Small businesses are a lot of what makes Portland such a special place to live. These businesses, many of which are locally owned and operated, contribute to the vibrant and diverse Portland economy. They provide quality jobs, boost tourism to the city and give locals an alternative to big-box stores.

I own one of these businesses – Sisters Deli – so I have also developed an appreciation of how much hard work these small businesses demand.

That’s why I am writing to oppose Mayor Ethan Strimling’s proposed paid sick leave mandate – which is not only bad policy but also comes at the worst possible time for Portland businesses. I oppose this mandate for three main reasons.

Blanket laws don’t work. It should be up to the employer to decide when their employees start earning benefits. Portland is in a supreme labor shortage, and City Hall should let the market fight for good staff.

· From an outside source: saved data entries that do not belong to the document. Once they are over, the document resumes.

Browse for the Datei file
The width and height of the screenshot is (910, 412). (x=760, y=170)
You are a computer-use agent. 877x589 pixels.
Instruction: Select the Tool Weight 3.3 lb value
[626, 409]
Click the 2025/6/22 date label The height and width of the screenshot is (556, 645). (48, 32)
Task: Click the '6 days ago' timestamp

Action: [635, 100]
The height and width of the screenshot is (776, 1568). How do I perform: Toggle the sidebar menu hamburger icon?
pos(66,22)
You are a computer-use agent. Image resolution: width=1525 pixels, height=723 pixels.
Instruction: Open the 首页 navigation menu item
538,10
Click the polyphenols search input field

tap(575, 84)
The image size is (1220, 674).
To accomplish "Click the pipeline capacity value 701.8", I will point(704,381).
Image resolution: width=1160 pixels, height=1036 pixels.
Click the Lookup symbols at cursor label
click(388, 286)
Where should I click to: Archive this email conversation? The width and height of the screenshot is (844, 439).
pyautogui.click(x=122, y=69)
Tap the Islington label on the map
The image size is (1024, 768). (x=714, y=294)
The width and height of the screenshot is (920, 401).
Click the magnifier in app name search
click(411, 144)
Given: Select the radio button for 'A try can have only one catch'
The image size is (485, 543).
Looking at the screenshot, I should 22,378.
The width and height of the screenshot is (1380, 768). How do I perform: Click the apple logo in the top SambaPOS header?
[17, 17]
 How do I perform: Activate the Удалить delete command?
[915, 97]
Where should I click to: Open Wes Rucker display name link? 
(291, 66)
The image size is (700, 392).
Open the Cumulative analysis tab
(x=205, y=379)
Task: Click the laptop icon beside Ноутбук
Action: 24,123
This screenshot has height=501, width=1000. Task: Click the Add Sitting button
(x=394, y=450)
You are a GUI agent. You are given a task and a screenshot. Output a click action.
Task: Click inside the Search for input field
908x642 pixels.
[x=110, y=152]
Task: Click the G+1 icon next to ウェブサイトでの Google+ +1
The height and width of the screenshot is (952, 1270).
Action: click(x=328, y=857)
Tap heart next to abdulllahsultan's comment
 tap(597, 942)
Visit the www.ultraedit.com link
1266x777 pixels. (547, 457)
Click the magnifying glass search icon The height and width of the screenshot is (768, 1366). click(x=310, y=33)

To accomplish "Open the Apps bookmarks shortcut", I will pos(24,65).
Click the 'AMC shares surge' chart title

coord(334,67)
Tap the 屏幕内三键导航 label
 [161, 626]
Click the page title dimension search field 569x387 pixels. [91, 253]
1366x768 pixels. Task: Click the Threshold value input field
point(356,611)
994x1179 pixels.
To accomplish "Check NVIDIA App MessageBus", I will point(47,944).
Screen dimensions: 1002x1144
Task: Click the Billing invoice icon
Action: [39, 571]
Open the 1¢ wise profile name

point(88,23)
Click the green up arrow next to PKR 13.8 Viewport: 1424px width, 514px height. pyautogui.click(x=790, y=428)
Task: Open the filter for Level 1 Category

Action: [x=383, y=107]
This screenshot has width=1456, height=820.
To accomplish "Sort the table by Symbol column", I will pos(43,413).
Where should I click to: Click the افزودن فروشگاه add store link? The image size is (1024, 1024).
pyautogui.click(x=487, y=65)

Mandating that paid sick leave begins accruing immediately flies in the face of reason. Especially when it comes to hiring younger or higher-risk workers, businesses should have the prerogative to institute an appropriate waiting period.

 The mandate stipulates that employees do not need to provide notice of sick leave. This will put good workers in the position of being disadvantaged by the bad ones. Good workers will then get burned out from the extra work and will also take advantage of sick days. This will ultimately lead to loss of product that will affect sales and, in turn, small-business sustainability, allowing only larger companies to survive.

I like to think the mayor’s proposal is well-intended. But given that small-business owners like myself were shut out of its drafting process, and the mandate would strip power from folks like me, it came out as bad policy.